The pressure can take many forms. Women may not be informed in advance of the procedure, or are “consented” while in active labor or under anesthesia. In some cases, they are told they will not receive medication or ongoing care unless they consent, or they are offered monetary compensation. And some women may not have control over their healthcare, while their families defer decisions on consent to male relatives or husbands.

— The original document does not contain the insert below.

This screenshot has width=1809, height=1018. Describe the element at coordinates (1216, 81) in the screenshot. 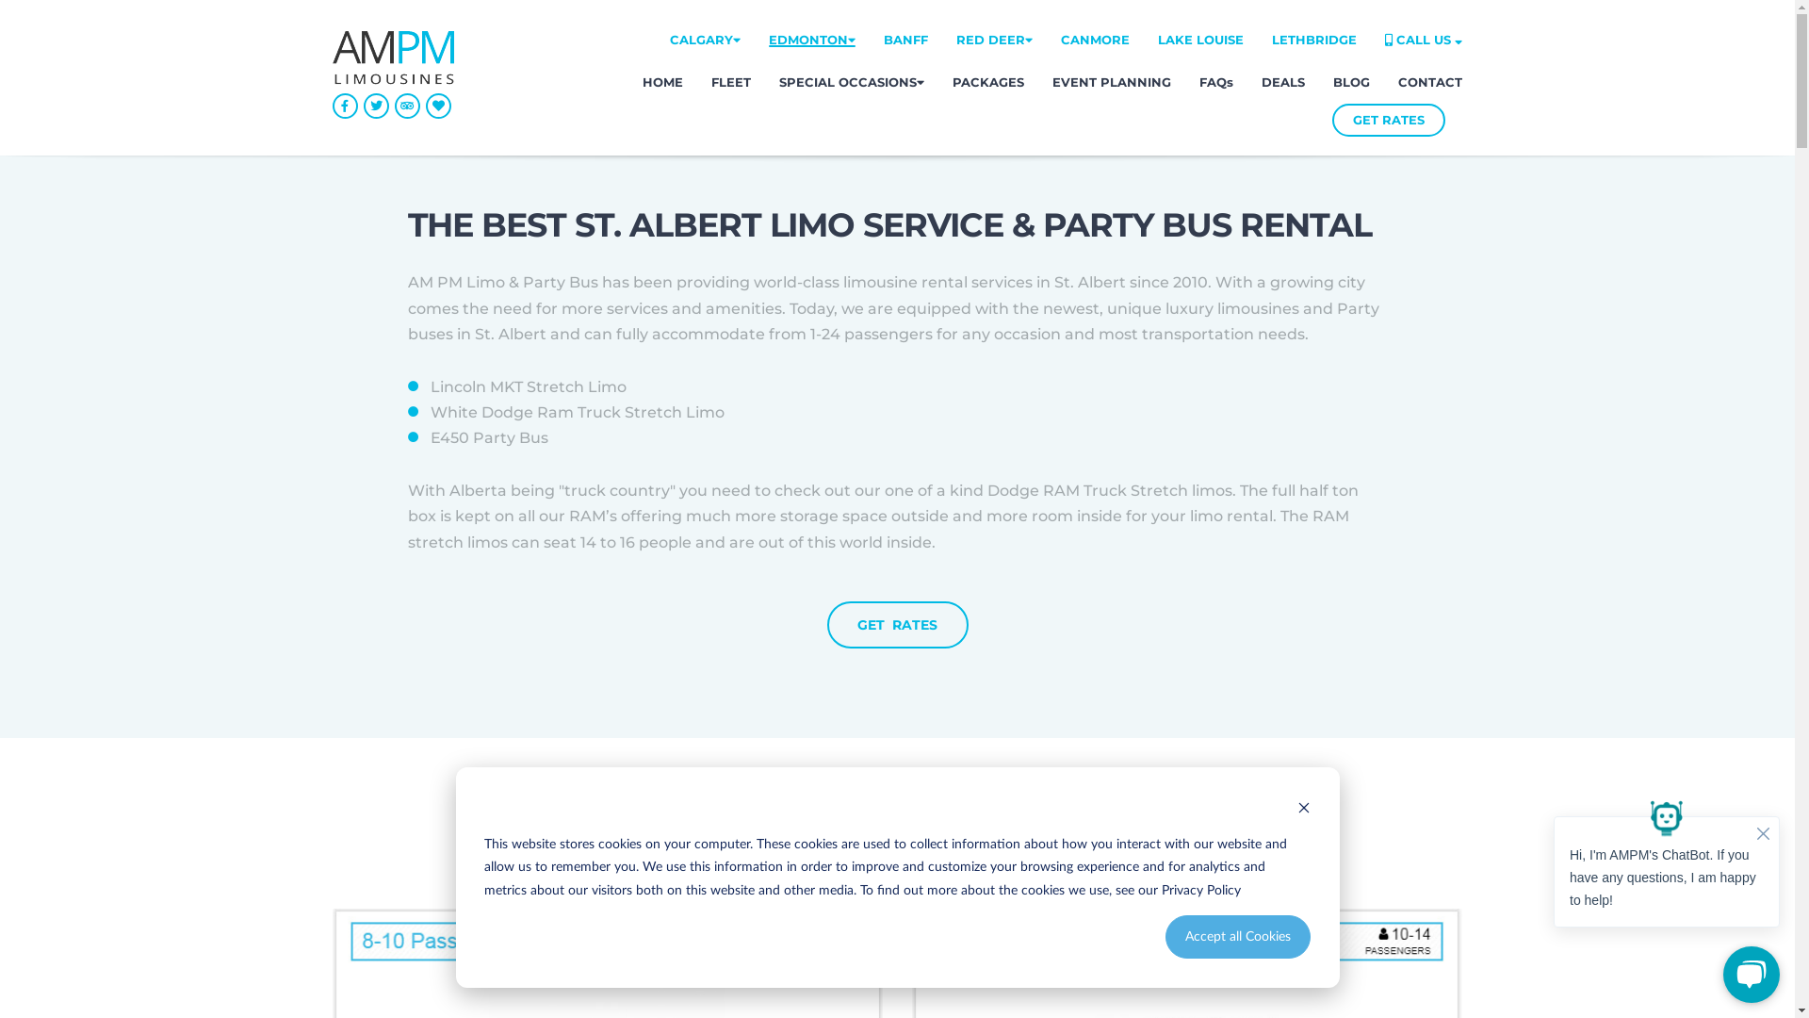

I see `'FAQs'` at that location.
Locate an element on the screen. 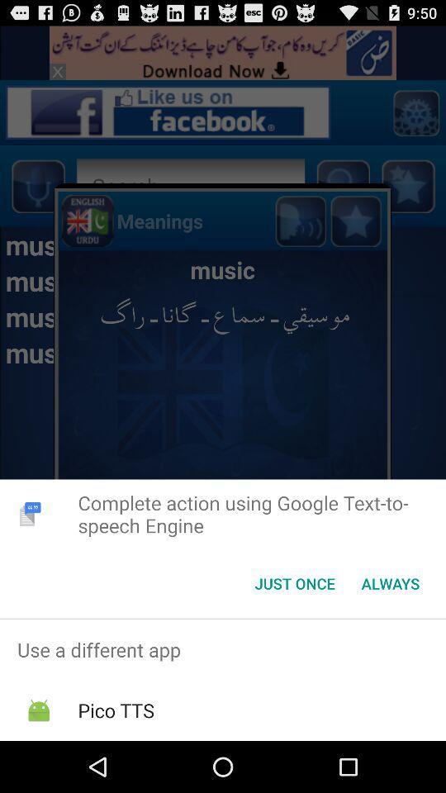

And the issue is not limited to developing nations. While official guidelines in the U.S. call for discussing reproductive options with WLHIV, this often does not occur. Approximately half the respondents in a 2013 survey of over 200 WLHIV in the U.S. conducted by The Positive Woman’s Network – U.S.A. reported that they had not been informed about the effectiveness of ART in preventing mother-to-child transmission—a rate similar to other global regions. “It’s not that they are being sterilized without their consent. It’s that they aren’t being given complete information about the procedures and their options,” says Naina Khanna, executive director of The Positive Woman’s Network. “There’s one quote from a woman we surveyed that exemplifies what we hear: ‘I had just found out I was HIV positive. I was also pregnant, and the doctor told me I had to get an abortion. I had no support to deal with my diagnosis or the abortion or the trauma from both.’ ”

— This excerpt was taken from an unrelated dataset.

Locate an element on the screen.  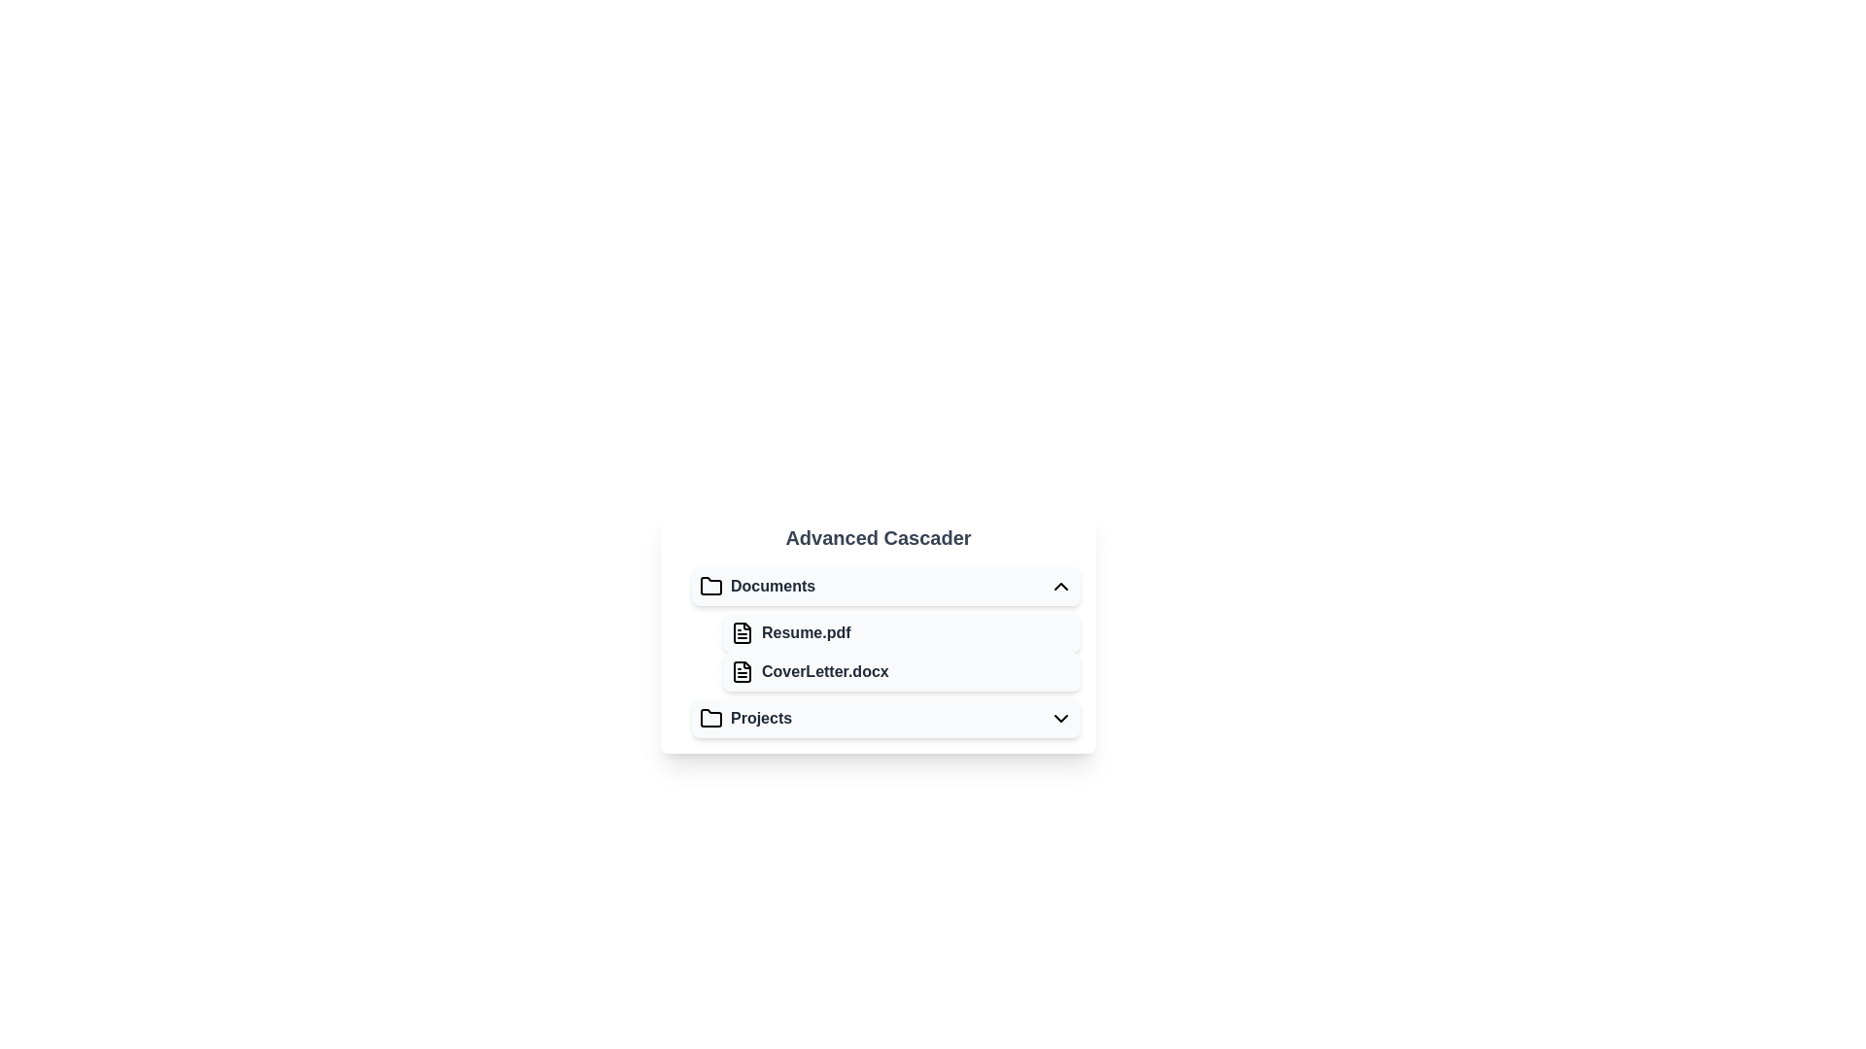
the 'Projects' menu item, which is a selectable folder icon and text label located at the bottom of the Documents list is located at coordinates (744, 719).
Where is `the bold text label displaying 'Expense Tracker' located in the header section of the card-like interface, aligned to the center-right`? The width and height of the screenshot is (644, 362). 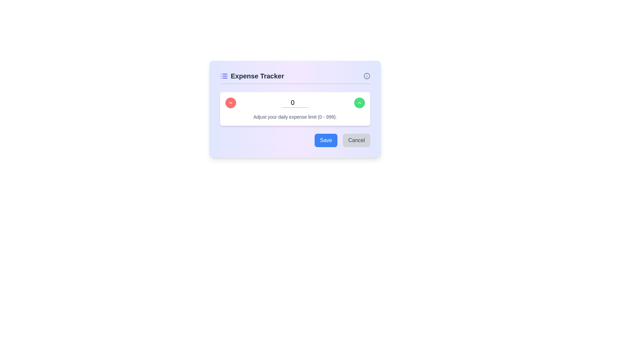 the bold text label displaying 'Expense Tracker' located in the header section of the card-like interface, aligned to the center-right is located at coordinates (257, 76).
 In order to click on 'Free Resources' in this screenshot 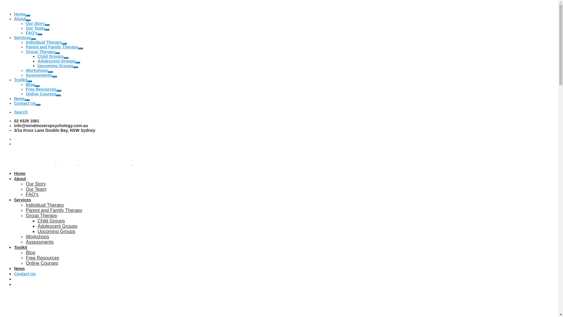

While there is a long way to go, Kendall reports that there are signs that healthcare providers, especially in sub-Saharan Africa, are becoming increasingly informed about the effectiveness of ART and the rights of WLHIV—and that WLHIV are increasingly aware of their own rights. WLHIV in South Africa began publicly reporting cases of forced sterilization shortly before ICW became aware of the issue in Namibia, and in 2012 the South African government adopted new guidelines calling for strengthening the link between reproductive health and HIV services and expanding those services to include discussions about preventing pregnancy and planning to safely conceive. In addition, networks of women living with HIV and their allies are mobilizing around reproductive rights globally, including in Asia and Latin America.
Once the issue has been exposed and policies have been put in place to improve the care that WLHIV receive, the next step to seeing on-the-ground results is implementation, but this can be a slow process. “Governments should create smart partnerships with civil society organizations as a way of ensuring implementation,” says Gatsi-Mallet, adding that her organization is working to strengthen civil society’s ability implement to change in Namibia. “NWHN is striving to ensure that [WLHIV] are educated on the laws with the aim of the women then advocating in their community. We have a saying, ‘Educate a man and you educate an individual, educate a woman and you educate the whole community.’ ”
1APN+. Positive and Pregnant: How Dare you. A study on Access to Reproductive and Maternal Health Care for Women Living with HIV in Asia. 2012.